DIOS Y LA VERDAD OBLIGATORIA (3)

El fiat divino o bíblico es para la razón un escándalo. La vida misma es para la razón un escándalo, y lo es precisamente porque testimonia el fiat creador que la razón traduce en su lenguaje mediante el término tan aborrecido de “lo arbitrario”. Por eso la razón prohíbe tan severamente al hombre el lugere et detestari y exige imperiosamente de él el intelligere. Intelligere significa aceptar y bendecir las verdades increadas, admirarlas, glorificarlas. En cambio las maldiciones humanas se dirigen justamente contra todo lo que la razón acepta y bendice, y principalmente contra las verdades que, creyendo que el hecho de ser increadas les confiere un privilegio, se han introducido, no, como lo aseguraba Leibniz, en el entendimiento divino, sino en el entendimiento del hombre caído. Y sólo las maldiciones conseguirán desalojarlas de allí; sólo el odio irreductible hacia los frutos del árbol de la ciencia, un odio que no retrocede ante nada, permitirá al hombre llegar hasta el árbol de la vida. A la razón y a su sorpresa ante las verdades increadas, hay que oponer lo Absurdo y su desesperación ante las depredaciones que cometen en el universo las verdades independientes de la voluntad divina. Muertas en sí mismas, las verdades increadas llevan la muerte a todo cuanto vive. De ellas procede el pecado. Y la salvación no consiste ni en el conocimiento de que todo lo que sucede es inevitable, ni en la virtud que, tras haber reconocido lo inevitable, se somete a él “de buen grado”; la salvación reside en la fe en ese Dios para quien todo es posible, que lo creó todo por su propia voluntad y frente a quien todo lo increado no es más que una Nada miserable y vacía. He aquí la significación de lo Absurdo hacia el cual nos arrastra Kierkegaard, y he aquí el hontanar de donde brota la filosofía existencial, la cual, contrariamente a la filosofía especulativa, es la filosofía de la revelación bíblica.

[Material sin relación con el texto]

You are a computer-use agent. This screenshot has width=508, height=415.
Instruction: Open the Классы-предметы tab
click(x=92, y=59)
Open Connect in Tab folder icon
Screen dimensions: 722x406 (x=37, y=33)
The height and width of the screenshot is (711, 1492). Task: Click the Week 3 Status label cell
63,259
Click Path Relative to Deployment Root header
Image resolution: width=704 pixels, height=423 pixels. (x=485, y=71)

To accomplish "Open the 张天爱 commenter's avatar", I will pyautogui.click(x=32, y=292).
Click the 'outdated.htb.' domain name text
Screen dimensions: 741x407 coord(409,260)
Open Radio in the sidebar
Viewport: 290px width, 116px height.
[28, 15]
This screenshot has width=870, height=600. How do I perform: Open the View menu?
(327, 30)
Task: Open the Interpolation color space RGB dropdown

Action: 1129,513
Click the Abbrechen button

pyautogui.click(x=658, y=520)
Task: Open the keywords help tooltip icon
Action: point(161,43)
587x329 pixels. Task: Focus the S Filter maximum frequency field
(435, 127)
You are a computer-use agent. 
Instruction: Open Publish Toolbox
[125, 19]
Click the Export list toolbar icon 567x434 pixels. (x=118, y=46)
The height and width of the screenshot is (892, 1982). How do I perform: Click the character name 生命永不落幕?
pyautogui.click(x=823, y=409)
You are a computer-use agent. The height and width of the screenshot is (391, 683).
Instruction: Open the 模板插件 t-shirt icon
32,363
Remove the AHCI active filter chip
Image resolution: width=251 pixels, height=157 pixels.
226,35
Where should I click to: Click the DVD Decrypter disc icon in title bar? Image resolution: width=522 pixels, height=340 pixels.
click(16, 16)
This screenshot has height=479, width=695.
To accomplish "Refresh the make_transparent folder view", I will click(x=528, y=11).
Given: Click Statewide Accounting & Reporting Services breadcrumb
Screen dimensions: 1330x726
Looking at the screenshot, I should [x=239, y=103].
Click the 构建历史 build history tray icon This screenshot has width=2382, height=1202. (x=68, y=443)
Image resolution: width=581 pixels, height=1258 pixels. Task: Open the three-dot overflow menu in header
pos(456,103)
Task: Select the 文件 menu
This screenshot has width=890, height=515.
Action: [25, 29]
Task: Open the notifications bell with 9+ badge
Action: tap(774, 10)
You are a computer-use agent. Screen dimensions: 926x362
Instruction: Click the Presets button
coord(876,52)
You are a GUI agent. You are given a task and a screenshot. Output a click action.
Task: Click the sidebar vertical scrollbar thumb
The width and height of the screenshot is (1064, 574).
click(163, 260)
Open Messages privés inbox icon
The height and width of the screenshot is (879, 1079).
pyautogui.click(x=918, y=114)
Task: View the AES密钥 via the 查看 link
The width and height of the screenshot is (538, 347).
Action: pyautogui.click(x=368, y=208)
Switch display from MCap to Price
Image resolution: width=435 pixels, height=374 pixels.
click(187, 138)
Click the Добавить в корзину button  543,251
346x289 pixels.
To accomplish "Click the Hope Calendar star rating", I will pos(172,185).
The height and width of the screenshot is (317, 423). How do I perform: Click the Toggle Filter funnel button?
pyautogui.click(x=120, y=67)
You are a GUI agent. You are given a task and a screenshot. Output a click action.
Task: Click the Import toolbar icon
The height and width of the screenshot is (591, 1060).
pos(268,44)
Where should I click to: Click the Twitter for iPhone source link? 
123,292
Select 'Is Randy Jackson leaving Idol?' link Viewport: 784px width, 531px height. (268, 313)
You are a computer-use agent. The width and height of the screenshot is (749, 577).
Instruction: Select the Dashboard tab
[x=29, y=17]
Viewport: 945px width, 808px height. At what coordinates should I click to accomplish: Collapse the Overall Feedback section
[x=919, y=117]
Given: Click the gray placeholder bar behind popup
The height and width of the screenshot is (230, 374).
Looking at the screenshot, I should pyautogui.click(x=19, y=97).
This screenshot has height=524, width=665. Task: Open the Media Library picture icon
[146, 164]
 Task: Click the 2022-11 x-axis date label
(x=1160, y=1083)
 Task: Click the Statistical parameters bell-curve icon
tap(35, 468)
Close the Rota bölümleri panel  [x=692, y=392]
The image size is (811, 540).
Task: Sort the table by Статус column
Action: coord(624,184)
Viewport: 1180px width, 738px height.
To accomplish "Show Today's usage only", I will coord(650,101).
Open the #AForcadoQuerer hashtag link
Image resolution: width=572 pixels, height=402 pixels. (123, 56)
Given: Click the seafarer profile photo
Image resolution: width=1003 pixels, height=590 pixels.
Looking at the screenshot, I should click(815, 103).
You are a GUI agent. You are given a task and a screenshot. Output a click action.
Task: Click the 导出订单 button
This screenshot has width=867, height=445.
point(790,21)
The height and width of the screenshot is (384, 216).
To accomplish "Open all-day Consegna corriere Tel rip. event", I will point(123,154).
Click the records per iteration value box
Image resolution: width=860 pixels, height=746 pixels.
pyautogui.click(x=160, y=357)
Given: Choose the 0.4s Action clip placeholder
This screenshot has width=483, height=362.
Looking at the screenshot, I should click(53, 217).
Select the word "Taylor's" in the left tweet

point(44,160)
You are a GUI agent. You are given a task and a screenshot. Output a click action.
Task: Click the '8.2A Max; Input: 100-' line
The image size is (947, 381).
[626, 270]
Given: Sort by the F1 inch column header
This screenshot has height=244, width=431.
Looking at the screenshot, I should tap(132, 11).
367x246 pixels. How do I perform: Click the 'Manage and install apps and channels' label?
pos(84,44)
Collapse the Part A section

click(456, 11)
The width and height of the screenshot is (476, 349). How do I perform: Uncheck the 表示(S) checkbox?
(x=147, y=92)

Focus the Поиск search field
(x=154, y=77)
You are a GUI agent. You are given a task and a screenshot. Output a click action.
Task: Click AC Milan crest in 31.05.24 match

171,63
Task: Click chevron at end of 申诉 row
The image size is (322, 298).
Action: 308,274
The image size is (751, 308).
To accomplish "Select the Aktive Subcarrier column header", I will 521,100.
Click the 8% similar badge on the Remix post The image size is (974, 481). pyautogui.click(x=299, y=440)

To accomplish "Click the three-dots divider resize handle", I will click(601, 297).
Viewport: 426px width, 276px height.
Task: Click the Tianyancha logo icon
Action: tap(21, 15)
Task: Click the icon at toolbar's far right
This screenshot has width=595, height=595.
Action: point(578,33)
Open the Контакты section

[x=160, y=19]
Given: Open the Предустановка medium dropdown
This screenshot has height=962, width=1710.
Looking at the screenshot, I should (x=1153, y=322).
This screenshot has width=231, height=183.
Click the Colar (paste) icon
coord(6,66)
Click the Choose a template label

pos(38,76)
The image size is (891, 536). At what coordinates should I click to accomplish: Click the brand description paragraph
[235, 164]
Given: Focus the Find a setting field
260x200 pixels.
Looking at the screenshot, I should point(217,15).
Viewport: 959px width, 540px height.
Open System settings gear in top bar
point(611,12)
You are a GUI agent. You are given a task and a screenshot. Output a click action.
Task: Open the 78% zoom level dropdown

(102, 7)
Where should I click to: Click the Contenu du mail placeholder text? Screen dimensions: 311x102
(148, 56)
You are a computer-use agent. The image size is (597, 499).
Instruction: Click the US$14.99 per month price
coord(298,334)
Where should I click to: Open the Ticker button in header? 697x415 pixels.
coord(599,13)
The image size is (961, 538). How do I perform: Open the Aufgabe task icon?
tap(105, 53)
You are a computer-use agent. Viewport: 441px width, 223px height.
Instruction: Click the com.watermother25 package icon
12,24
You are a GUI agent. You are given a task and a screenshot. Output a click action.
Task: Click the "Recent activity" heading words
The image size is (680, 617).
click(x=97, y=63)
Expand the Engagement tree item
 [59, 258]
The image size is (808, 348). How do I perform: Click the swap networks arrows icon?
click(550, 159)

Se necesitó toda la temeridad de Kierkegaard y toda su “dureza” para que la filosofía especulativa nos revelara su verdadero rostro. La filosofía especulativa ha surgido de la angustia infinita ante la Nada. La angustia de la Nada obliga al hombre a buscar un refugio, una defensa en el saber, es decir, en medio de las verdades increadas, independientes, generales y obligatorias que, según creemos, podrán protegernos contra los “accidentes” de lo abitrario dispersos en el ser. Cuando Kant dice que la razón aspira ávidamente a las verdades generales y obligatorias; cuando discute los derechos de la metafísica y afirma que desde este punto de vista no puede satisfacer a las exigencias de la razón, está en lo cierto: la metafísica no dispone de verdades generales y obligatorias. Pero Kant no pregunta lo que las verdades generales y obligatorias reservan al hombre y por qué la razón aspira tan ávidamente a ellas. Considera que es un buen cristiano; ha leído la Biblia; sabe que el profeta Habacue y, tras él, San Pablo han proclamado: justus ex fide vivit. Conoce igualmente esas palabras de San Pablo: “todo lo que no procede de la fe es pecado”. Parece que no había que dar más que un solo paso para adivinar o, cuando menos, para sospechar que la “codicia” de la razón era justamente esa concuspicentia invicibilis en la cual los profetas y los apóstoles veían la consecuencia más terrible de la caída. Kant se jactaba de haber descartado el saber para ceder el paso a la fe. Mas, ¿puede ser cuestión de fe si el hombre aspira a las verdades generales y obligatorias? La crítica de la razón pura ha protegido cuidadosamente todas las verdades necesarias que, en la crítica de la razón práctica, se han transformado, como conviene, en imperativos, en “tú debes”. La filosofía crítica demuestra una vez más que la razón no tolera ni admite ninguna crítica: el idealismo alemán, que derivó de ella, recayó en Spinoza y en su más cara idea: qua aram parabit sibi qui majestatem rationis laedit.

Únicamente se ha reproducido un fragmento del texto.